Les choses se précisent en ce qui concerne les prochaines joutes électorales de 2026 au Bénin. Après le choix des deux grands partis de la mouvance que sont l’Union Progressiste le Renouveau (Up-R) et le Bloc Républicain (Br) porté sur la personne du ministre d’Etat, Chargé de l’Economie, des Finances et de la Coopération, Romuald Wadagni, une autre bataille s’annonce donc fratricide pour ces chapelles politiques. Il s’agit des positionnements pour les prochaines élections générales (législatives et municipales) de 2026. Une équation à double inconnue qui va déchaîner sous peu les passions et va affoler les compteurs. Dans cette course à l’échalote, certains vont tenter de jouer leur survie politique d’une part ; tandis que d’autres vont chercher à faire leur entrée en scène d’autre part. Dans ce paysage de rêve, il n’y aura pas de place pour les strapontins. De véritables combats de gladiateurs en perspective qui obligeront les acteurs à sauter le pas.
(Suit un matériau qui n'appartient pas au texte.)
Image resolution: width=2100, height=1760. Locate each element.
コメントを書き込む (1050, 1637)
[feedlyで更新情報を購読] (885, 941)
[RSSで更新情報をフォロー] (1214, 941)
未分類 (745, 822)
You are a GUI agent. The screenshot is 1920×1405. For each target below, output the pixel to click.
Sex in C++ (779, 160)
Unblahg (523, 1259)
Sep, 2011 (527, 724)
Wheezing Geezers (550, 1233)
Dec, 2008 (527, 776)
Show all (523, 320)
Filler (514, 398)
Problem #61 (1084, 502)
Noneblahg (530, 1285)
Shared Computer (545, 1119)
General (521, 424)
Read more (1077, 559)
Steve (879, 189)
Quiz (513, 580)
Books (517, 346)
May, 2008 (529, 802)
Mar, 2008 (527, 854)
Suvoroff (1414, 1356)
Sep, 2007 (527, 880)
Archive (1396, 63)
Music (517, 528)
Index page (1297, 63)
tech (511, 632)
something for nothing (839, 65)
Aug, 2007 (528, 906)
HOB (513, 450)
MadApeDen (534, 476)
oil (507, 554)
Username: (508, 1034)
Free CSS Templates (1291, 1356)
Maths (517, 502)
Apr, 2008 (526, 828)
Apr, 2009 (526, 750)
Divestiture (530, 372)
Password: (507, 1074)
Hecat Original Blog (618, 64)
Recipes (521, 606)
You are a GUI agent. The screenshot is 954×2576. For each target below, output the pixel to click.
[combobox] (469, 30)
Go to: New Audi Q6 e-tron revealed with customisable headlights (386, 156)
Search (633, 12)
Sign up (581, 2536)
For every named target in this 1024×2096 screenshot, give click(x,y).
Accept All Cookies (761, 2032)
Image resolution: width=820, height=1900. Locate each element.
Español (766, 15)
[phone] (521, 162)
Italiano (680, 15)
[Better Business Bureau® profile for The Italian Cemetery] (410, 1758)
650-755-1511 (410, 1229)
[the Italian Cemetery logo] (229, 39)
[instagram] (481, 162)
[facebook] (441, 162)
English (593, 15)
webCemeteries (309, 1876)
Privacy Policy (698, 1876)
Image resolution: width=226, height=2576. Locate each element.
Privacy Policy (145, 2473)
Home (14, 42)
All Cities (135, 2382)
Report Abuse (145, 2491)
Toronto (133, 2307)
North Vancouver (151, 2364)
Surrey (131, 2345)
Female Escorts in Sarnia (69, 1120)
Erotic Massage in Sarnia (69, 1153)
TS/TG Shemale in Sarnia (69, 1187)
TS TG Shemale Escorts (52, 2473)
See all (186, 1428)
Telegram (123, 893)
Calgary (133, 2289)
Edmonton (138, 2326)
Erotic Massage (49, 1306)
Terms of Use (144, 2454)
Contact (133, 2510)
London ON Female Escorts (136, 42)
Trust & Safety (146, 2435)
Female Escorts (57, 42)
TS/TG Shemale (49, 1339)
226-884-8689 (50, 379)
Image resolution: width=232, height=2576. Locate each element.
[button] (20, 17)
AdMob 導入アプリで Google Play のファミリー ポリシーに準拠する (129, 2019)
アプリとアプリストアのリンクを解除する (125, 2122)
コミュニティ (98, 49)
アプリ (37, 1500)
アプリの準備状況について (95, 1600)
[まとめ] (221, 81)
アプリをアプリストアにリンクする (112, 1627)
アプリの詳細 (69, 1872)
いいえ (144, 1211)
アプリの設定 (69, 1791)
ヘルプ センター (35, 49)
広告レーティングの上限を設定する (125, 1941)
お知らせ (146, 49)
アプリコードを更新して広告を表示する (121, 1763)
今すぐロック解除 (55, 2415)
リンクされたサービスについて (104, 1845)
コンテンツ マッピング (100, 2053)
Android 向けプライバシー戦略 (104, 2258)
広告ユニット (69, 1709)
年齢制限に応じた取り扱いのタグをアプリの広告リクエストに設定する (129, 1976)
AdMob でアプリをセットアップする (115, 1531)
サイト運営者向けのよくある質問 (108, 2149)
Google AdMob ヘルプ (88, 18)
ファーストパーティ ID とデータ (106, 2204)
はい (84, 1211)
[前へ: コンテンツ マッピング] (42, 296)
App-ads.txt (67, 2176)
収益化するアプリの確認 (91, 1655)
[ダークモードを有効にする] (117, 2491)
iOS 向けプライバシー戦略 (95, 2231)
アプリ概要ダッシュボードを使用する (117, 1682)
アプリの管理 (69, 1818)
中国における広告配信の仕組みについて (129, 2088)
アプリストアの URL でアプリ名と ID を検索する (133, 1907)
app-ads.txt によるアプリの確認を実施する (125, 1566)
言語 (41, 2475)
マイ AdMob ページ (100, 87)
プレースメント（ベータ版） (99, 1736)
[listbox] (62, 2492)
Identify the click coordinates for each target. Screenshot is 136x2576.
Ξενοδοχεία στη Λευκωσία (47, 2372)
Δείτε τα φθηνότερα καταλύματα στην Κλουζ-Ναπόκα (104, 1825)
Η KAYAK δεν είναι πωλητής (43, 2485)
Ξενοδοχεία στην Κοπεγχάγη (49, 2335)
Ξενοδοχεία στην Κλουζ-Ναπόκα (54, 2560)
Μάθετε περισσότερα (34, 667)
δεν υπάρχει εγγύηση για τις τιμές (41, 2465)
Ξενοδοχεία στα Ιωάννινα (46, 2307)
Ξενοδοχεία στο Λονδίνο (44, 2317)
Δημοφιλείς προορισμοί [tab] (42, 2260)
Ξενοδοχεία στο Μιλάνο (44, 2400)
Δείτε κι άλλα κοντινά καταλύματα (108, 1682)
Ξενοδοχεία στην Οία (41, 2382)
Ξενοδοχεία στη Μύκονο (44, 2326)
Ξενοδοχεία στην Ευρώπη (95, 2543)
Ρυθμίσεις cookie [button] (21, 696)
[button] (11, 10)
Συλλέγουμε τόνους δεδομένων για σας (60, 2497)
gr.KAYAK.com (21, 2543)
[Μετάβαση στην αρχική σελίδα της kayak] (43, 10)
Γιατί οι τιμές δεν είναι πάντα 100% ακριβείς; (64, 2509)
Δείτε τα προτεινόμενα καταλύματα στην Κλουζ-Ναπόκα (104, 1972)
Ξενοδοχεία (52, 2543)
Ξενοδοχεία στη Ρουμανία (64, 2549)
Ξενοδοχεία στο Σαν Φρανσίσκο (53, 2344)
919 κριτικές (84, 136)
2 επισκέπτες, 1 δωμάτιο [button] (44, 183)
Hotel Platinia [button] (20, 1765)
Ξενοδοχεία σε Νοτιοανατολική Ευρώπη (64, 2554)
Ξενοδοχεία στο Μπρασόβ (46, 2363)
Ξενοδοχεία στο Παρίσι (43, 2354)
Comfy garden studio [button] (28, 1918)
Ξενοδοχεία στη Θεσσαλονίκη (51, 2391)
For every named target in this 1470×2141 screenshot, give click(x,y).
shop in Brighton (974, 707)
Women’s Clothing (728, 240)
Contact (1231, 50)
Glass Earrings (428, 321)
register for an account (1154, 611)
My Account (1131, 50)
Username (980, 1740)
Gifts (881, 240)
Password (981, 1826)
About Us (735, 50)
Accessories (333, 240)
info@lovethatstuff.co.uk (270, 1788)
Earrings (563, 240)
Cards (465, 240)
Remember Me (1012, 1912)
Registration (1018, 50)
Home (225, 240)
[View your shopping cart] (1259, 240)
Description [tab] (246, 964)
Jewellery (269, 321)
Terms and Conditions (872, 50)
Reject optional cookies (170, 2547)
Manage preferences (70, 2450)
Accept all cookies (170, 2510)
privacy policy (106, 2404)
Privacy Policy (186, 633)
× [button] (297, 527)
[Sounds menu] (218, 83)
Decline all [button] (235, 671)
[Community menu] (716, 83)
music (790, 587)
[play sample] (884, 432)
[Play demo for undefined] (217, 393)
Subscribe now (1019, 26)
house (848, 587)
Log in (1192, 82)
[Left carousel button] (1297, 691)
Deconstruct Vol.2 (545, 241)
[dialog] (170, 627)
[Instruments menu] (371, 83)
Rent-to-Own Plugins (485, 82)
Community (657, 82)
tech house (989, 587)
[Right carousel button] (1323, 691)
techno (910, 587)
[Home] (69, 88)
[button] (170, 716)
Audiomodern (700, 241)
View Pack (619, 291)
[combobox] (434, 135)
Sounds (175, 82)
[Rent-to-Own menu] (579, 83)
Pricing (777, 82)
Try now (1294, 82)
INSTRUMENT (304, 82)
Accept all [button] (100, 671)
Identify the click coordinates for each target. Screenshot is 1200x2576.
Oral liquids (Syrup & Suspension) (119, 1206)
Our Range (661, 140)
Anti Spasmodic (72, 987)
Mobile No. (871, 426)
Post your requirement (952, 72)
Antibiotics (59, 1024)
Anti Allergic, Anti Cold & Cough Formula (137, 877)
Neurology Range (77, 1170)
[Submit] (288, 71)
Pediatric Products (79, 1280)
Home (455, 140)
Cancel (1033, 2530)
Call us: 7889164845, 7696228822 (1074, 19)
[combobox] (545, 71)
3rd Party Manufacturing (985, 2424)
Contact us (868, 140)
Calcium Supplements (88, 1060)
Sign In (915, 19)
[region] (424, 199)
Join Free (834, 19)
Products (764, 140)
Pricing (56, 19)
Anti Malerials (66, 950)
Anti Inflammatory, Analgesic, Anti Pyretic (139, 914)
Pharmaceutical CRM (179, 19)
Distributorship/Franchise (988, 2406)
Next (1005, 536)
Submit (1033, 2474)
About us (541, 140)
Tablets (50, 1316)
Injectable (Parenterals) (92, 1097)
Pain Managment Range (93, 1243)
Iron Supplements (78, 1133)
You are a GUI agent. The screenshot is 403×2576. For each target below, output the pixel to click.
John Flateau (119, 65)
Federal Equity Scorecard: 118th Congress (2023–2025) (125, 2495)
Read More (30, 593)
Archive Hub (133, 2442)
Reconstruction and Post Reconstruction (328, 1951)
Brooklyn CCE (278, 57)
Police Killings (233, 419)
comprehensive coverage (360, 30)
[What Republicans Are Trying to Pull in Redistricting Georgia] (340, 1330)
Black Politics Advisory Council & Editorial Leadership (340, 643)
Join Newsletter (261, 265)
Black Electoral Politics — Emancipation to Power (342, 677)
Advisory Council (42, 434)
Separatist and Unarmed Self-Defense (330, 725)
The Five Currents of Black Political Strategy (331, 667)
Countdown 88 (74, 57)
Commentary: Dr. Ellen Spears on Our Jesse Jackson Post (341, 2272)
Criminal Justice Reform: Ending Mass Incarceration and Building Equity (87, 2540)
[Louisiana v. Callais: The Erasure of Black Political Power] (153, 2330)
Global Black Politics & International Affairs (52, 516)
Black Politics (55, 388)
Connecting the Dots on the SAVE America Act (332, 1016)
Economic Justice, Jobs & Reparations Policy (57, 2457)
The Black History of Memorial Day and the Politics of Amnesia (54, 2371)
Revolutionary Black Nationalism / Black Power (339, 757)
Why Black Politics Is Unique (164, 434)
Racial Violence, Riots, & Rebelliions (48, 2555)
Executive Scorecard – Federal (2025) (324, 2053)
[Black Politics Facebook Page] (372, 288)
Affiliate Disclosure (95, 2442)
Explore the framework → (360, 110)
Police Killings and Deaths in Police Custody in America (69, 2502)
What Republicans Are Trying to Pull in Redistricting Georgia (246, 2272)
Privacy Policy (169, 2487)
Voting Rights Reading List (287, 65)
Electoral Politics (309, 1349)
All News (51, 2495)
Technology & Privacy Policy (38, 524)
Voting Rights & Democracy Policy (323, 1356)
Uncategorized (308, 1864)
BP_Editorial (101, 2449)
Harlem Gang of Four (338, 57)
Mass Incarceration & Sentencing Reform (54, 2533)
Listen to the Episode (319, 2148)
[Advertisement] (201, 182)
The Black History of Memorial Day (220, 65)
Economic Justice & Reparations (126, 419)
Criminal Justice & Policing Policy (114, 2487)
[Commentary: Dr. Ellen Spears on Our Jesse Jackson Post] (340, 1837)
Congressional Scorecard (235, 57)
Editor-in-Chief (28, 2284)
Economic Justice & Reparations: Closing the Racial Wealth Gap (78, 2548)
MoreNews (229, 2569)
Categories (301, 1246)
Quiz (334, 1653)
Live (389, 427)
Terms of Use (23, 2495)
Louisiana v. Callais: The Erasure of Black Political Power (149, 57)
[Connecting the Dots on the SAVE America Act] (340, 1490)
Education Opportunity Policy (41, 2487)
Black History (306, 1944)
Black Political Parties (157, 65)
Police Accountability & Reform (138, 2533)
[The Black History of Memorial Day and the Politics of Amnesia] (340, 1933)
Des combats de gladiateurs en vue
Déjà en pourparlers pour d’éventuels accords politiques (législature, municipal et de gouvernance), l’Union Progressiste le Renouveau (Up-R) et le Bloc Républicain (Br) doivent, dans un pacte contraignant lever la limitation afin d’avoir le dessus du panier. Si dans certaines circonscriptions électorales les choix seront aisés pour les uns, ils seront compliqués pour d’autres pour enrayer une perte. Certains ténors qui comptent déjà plusieurs législatures ne vont pas accepter faire de la place pour les jeunes qui n’attendent que cde saisir leurs chances pour leur ascension politique. Ainsi, les responsables de ces partis politiques seront heurtés à des choix cornéliens qui risquent de déteindre sur cette envie de vivre-ensemble.
Une véritable course à l’échalote
Dans ce combat de gladiateurs, va naître une véritable course à l’échalote qui pourrait casser la dynamique du groupe. En effet, il faut d’abord rappeler que ces élections générales vont précéder celles présidentielles. De facto, les différents positionnements vont tenir compte des diverses obédiences politiques dans telle ou telle circonscription électorale. Ce qui va forcément donner lieu à des frustrations. Certains qui estiment avoir pignon sur rue pourraient se voir éconduits des listes ou n’auront pas de bons positionnements pouvant leur permettre de tirer leur épingle du jeu. Ensuite, qu’on le veuille ou non, le choix du leader pour défendre les couleurs de la mouvance aura une certaine influence sur les choix sur les listes. Dans un cas comme dans l’autre, tous les coups seront permis pour aller à cette recomposition du paysage politique. Enfin, la dynamique du groupe pourrait prendre un coup et vaudra tout son pesant d’or pendant les présidentielles si le casting est mal fait. En somme, c’est un véritable piège qui guette la mouvance. Mais, le président Patrice Talon reste toujours, « Maître » du jeu.